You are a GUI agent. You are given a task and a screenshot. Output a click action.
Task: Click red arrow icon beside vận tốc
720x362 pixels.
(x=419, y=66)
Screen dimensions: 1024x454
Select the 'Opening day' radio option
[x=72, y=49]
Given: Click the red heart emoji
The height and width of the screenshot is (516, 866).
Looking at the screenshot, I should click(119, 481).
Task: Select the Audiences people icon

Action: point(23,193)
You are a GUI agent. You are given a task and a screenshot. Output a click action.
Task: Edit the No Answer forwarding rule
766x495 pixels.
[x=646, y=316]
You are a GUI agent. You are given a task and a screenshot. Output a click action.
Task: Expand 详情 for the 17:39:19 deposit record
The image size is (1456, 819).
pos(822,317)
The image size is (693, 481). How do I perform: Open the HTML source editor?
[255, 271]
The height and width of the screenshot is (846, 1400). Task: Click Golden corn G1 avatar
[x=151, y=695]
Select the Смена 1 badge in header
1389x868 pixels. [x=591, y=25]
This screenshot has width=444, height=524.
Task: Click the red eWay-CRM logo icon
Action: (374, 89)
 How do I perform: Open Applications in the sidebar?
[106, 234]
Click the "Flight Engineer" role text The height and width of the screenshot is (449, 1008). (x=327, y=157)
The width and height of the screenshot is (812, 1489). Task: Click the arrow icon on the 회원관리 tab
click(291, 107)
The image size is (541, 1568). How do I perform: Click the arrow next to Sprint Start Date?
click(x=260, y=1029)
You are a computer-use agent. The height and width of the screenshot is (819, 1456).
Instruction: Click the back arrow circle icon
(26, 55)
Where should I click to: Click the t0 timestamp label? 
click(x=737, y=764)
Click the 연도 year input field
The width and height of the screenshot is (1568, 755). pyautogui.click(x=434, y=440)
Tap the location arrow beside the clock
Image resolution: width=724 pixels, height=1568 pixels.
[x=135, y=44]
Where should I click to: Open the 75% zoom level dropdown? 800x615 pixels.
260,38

**********

* **Your objective**
Can you repeat the records from the very start through the line that contains "[x=151, y=695]", switching every "GUI agent" to "screen agent" and keeping everything else as it is?

* **Result**
You are a screen agent. You are given a task and a screenshot. Output a click action.
Task: Click red arrow icon beside vận tốc
720x362 pixels.
(x=419, y=66)
Screen dimensions: 1024x454
Select the 'Opening day' radio option
[x=72, y=49]
Given: Click the red heart emoji
The height and width of the screenshot is (516, 866).
Looking at the screenshot, I should click(119, 481).
Task: Select the Audiences people icon

Action: point(23,193)
You are a screen agent. You are given a task and a screenshot. Output a click action.
Task: Edit the No Answer forwarding rule
766x495 pixels.
[x=646, y=316]
You are a screen agent. You are given a task and a screenshot. Output a click action.
Task: Expand 详情 for the 17:39:19 deposit record
The image size is (1456, 819).
pos(822,317)
The image size is (693, 481). How do I perform: Open the HTML source editor?
[255, 271]
The height and width of the screenshot is (846, 1400). Task: Click Golden corn G1 avatar
[x=151, y=695]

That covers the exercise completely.